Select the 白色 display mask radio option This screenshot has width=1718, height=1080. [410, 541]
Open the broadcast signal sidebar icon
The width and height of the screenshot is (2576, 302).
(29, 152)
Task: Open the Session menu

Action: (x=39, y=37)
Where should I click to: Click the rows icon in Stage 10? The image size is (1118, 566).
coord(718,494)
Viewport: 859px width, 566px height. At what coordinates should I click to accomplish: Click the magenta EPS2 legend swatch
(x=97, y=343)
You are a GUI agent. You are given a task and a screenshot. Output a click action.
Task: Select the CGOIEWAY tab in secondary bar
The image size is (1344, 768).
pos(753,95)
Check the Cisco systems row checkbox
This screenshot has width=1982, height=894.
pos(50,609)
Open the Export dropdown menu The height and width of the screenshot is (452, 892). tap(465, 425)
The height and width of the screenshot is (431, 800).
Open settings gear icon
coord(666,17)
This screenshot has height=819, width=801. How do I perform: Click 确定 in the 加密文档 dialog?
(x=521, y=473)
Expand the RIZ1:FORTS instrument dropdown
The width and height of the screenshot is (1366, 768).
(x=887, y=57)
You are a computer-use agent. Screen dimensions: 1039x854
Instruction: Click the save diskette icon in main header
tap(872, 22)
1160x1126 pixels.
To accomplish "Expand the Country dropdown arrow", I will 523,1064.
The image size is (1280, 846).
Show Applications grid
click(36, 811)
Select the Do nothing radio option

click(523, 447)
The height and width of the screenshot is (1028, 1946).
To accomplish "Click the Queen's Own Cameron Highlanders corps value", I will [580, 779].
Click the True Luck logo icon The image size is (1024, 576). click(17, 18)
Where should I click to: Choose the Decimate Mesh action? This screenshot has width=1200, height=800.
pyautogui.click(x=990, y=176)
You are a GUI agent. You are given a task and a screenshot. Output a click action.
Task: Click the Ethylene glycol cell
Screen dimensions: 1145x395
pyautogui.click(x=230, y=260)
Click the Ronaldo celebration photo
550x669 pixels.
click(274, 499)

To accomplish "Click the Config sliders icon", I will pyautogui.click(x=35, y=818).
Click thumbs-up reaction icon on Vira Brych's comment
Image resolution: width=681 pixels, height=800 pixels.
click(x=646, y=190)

- What is expected -
Every entry must appear in the answer, reproduced exactly.

- Answer space -
Select the 白色 display mask radio option This screenshot has width=1718, height=1080. [410, 541]
Open the broadcast signal sidebar icon
The width and height of the screenshot is (2576, 302).
(29, 152)
Task: Open the Session menu

Action: (x=39, y=37)
Where should I click to: Click the rows icon in Stage 10? The image size is (1118, 566).
coord(718,494)
Viewport: 859px width, 566px height. At what coordinates should I click to accomplish: Click the magenta EPS2 legend swatch
(x=97, y=343)
You are a GUI agent. You are given a task and a screenshot. Output a click action.
Task: Select the CGOIEWAY tab in secondary bar
The image size is (1344, 768).
pos(753,95)
Check the Cisco systems row checkbox
This screenshot has width=1982, height=894.
pos(50,609)
Open the Export dropdown menu The height and width of the screenshot is (452, 892). tap(465, 425)
The height and width of the screenshot is (431, 800).
Open settings gear icon
coord(666,17)
This screenshot has height=819, width=801. How do I perform: Click 确定 in the 加密文档 dialog?
(x=521, y=473)
Expand the RIZ1:FORTS instrument dropdown
The width and height of the screenshot is (1366, 768).
(x=887, y=57)
You are a computer-use agent. Screen dimensions: 1039x854
Instruction: Click the save diskette icon in main header
tap(872, 22)
1160x1126 pixels.
To accomplish "Expand the Country dropdown arrow", I will 523,1064.
The image size is (1280, 846).
Show Applications grid
click(36, 811)
Select the Do nothing radio option

click(523, 447)
The height and width of the screenshot is (1028, 1946).
To accomplish "Click the Queen's Own Cameron Highlanders corps value", I will [580, 779].
Click the True Luck logo icon The image size is (1024, 576). click(17, 18)
Where should I click to: Choose the Decimate Mesh action? This screenshot has width=1200, height=800.
pyautogui.click(x=990, y=176)
You are a GUI agent. You are given a task and a screenshot. Output a click action.
Task: Click the Ethylene glycol cell
Screen dimensions: 1145x395
pyautogui.click(x=230, y=260)
Click the Ronaldo celebration photo
550x669 pixels.
click(274, 499)

To accomplish "Click the Config sliders icon", I will pyautogui.click(x=35, y=818).
Click thumbs-up reaction icon on Vira Brych's comment
Image resolution: width=681 pixels, height=800 pixels.
click(x=646, y=190)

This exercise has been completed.